## WORK INSTRUCTIONS
Filter the records below and copy every line containing the word "computer".

*** EXERCISE MATERIAL Section Begins ***

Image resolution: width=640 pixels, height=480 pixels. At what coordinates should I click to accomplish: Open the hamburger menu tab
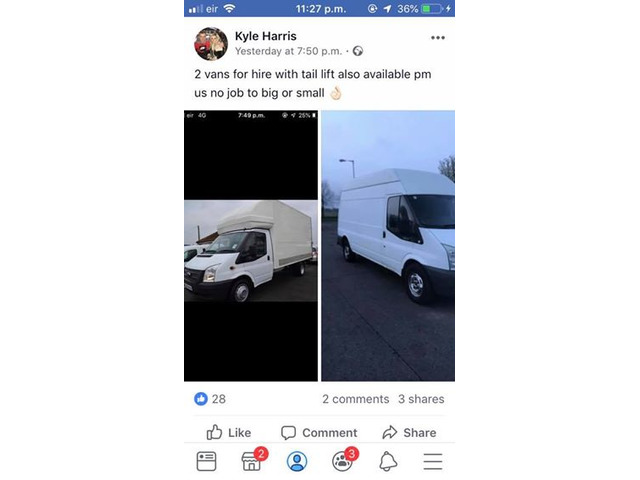[433, 461]
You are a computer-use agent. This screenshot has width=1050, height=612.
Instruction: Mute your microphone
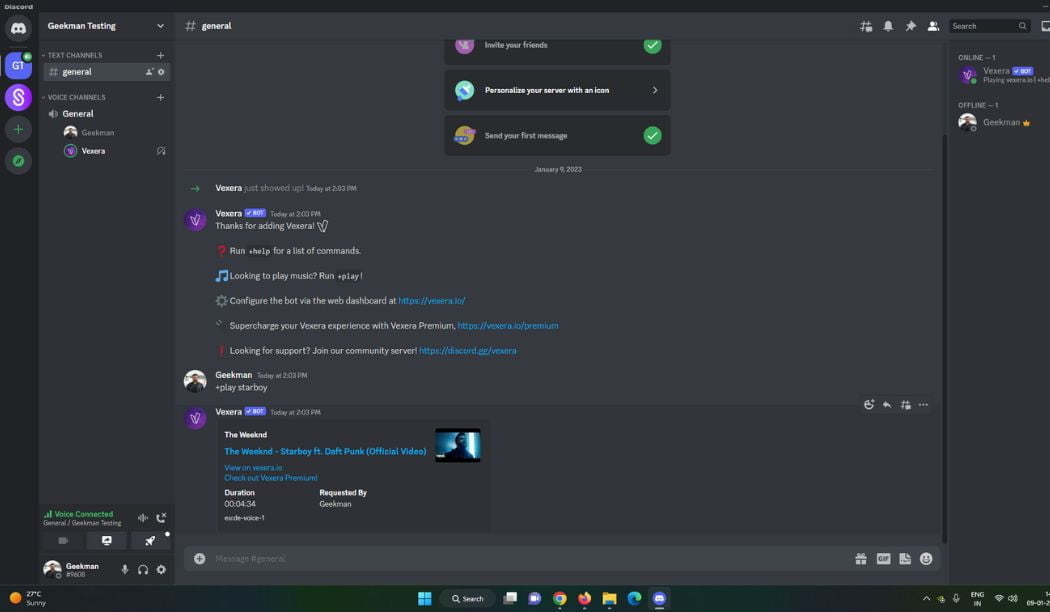click(x=124, y=570)
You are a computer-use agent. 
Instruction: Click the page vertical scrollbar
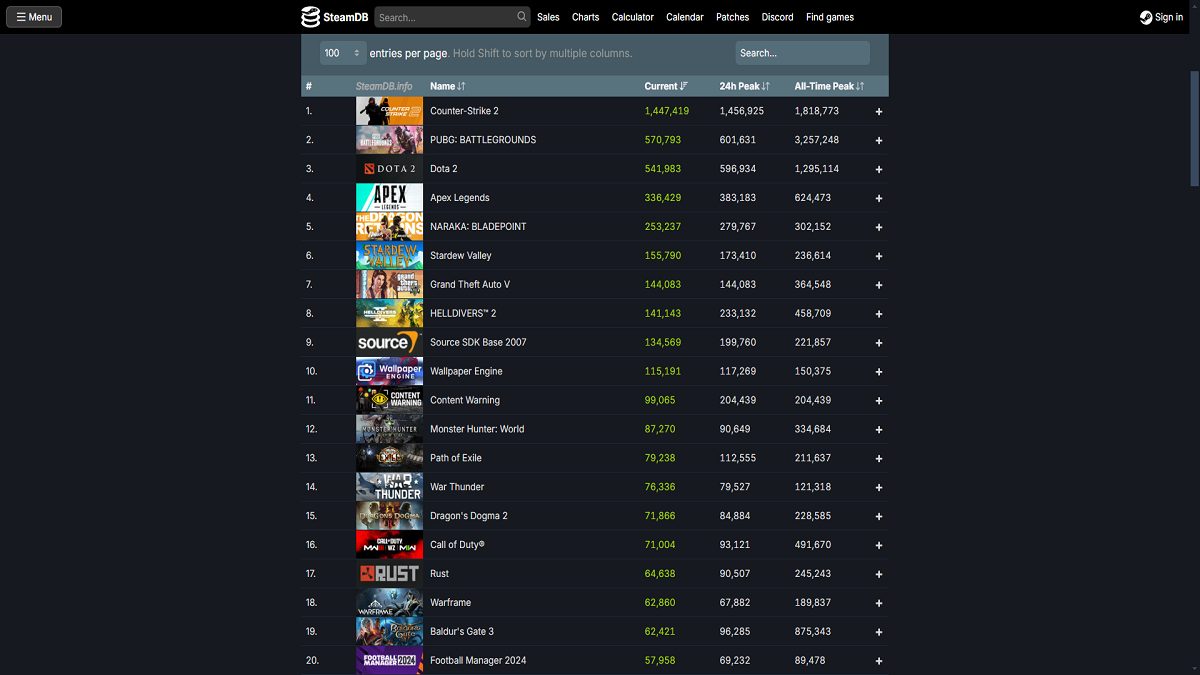(x=1194, y=128)
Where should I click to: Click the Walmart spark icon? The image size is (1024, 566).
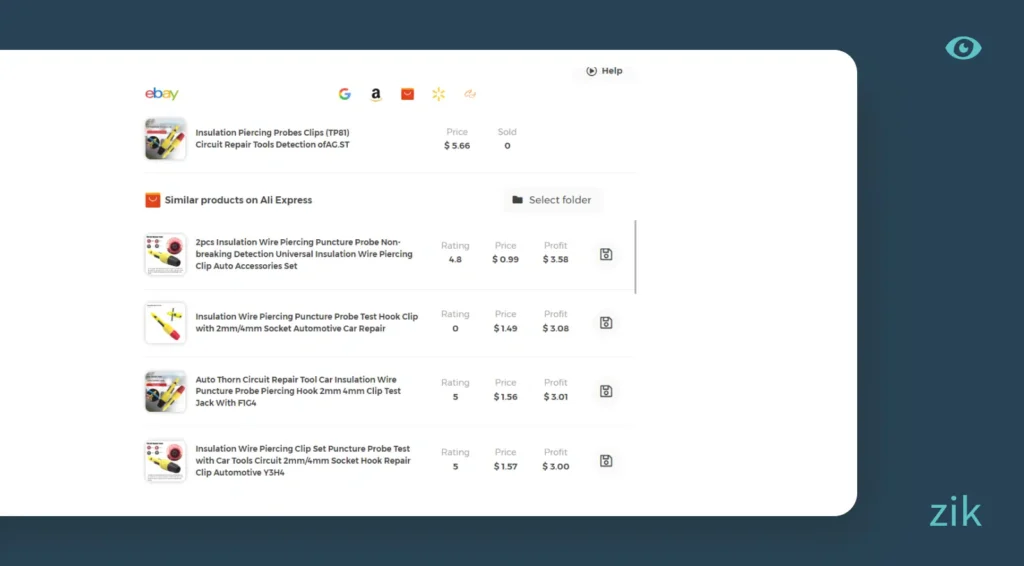point(438,94)
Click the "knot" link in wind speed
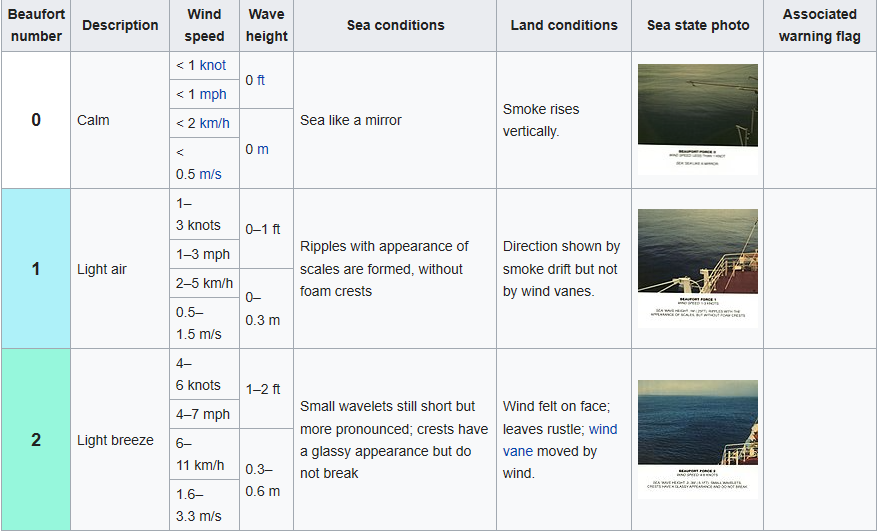The height and width of the screenshot is (531, 878). 213,65
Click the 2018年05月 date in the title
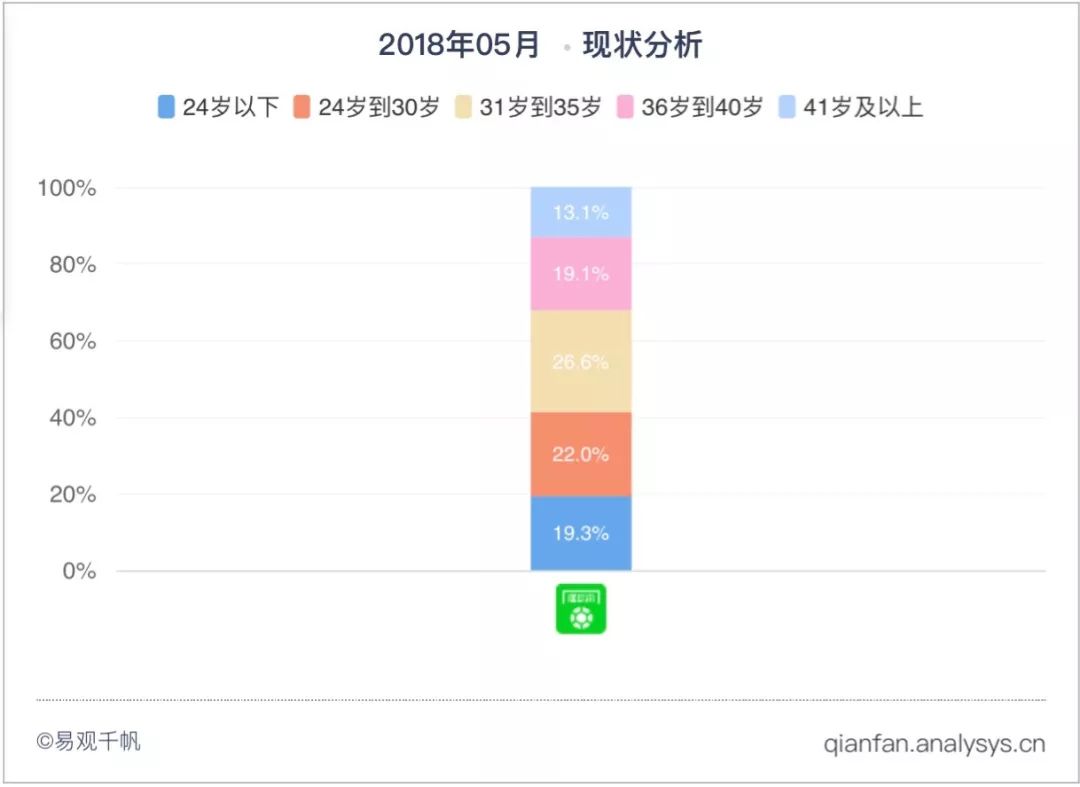The image size is (1080, 787). point(459,45)
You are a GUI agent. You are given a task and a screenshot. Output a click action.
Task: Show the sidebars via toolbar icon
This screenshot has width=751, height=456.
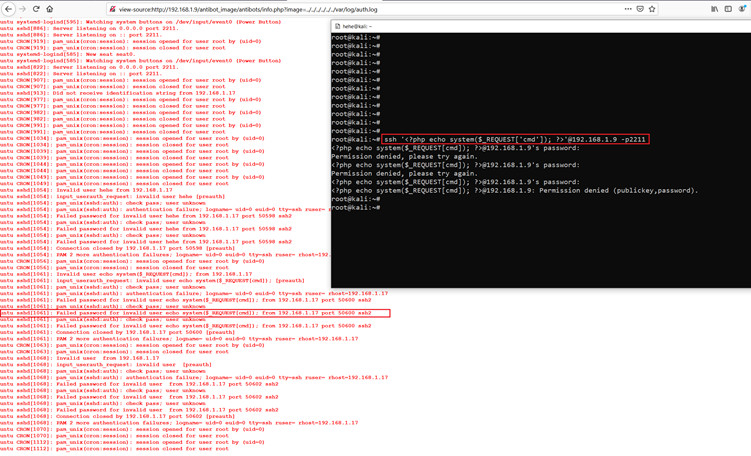click(x=728, y=9)

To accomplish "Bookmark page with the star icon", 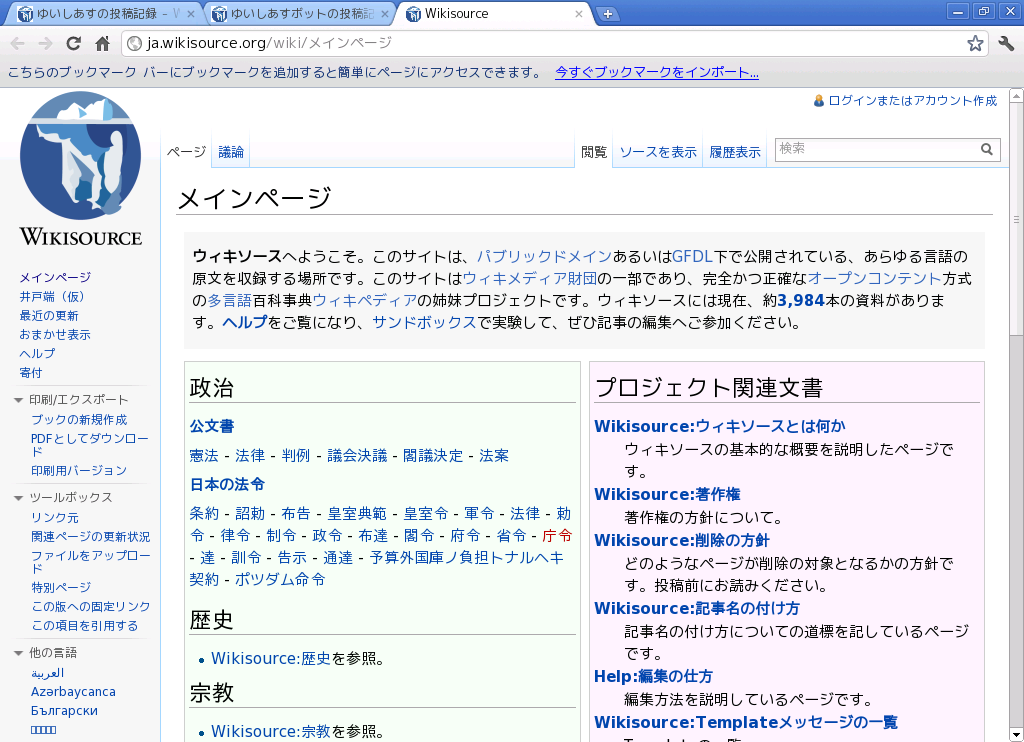I will 975,43.
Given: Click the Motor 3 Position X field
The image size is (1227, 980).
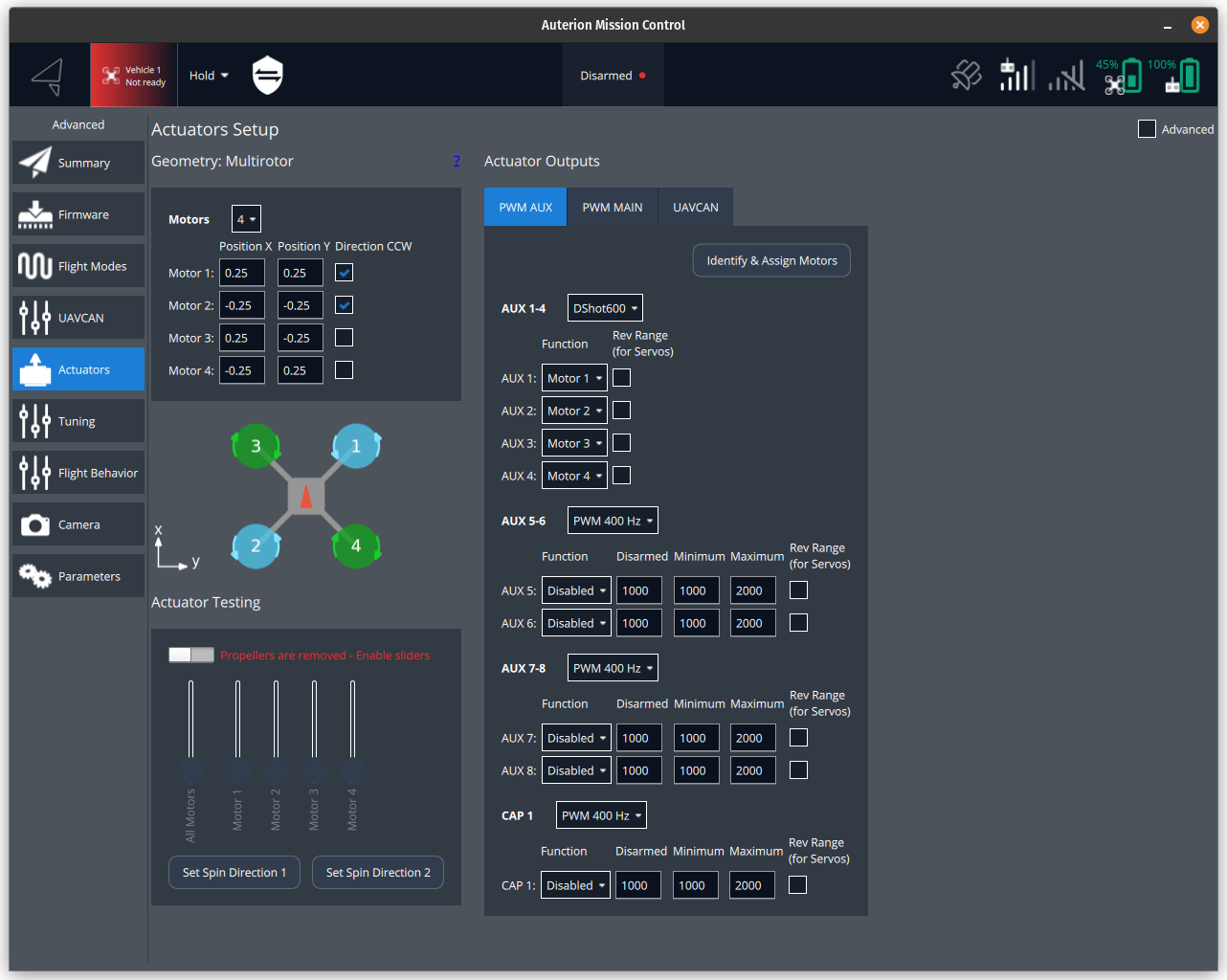Looking at the screenshot, I should coord(241,338).
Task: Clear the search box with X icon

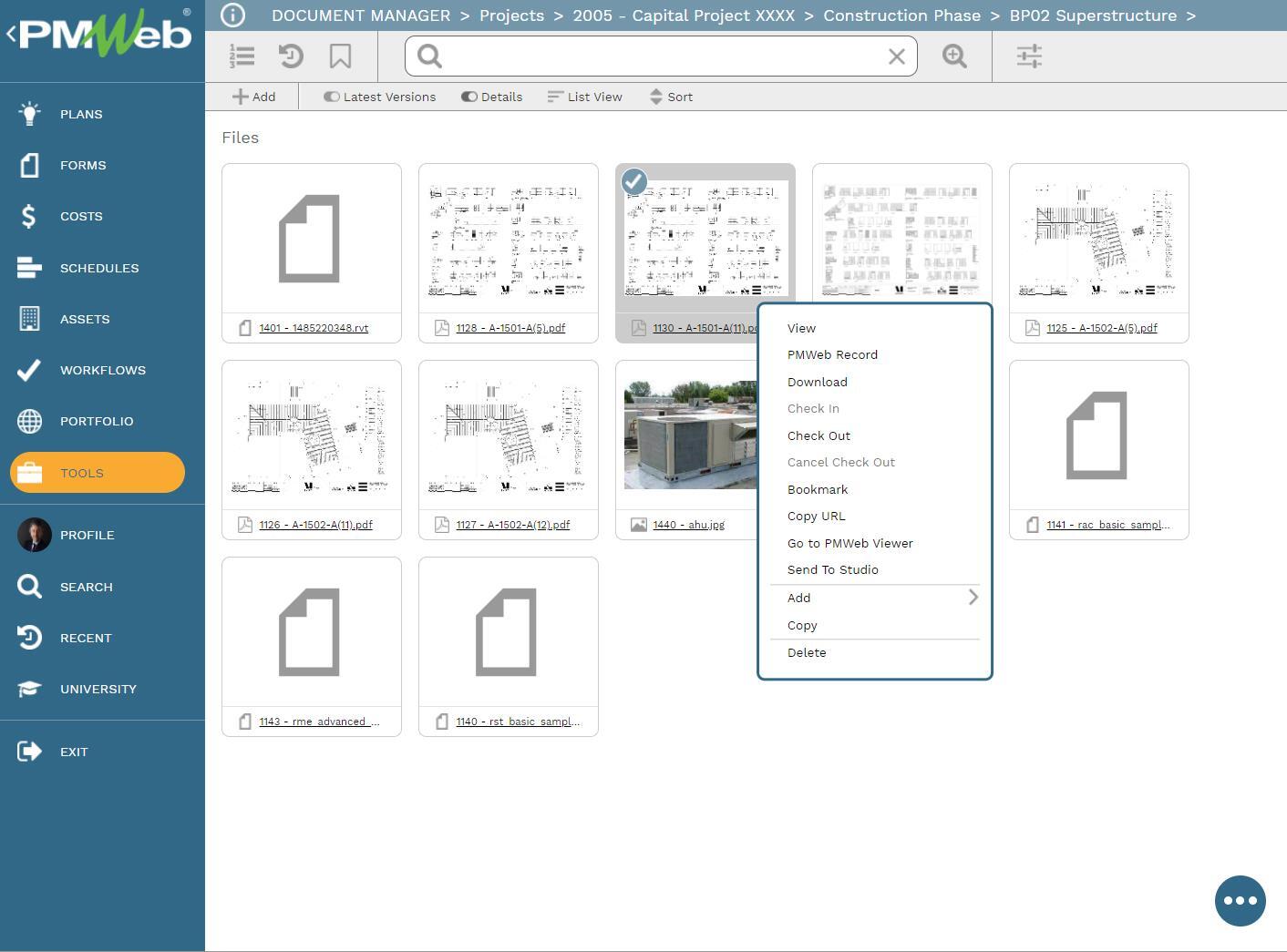Action: [x=896, y=56]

*** EXERCISE MATERIAL Section Ends ***

## WORKED SOLUTION
You are a computer-use agent. This screenshot has width=1050, height=612.
You are a computer-use agent. 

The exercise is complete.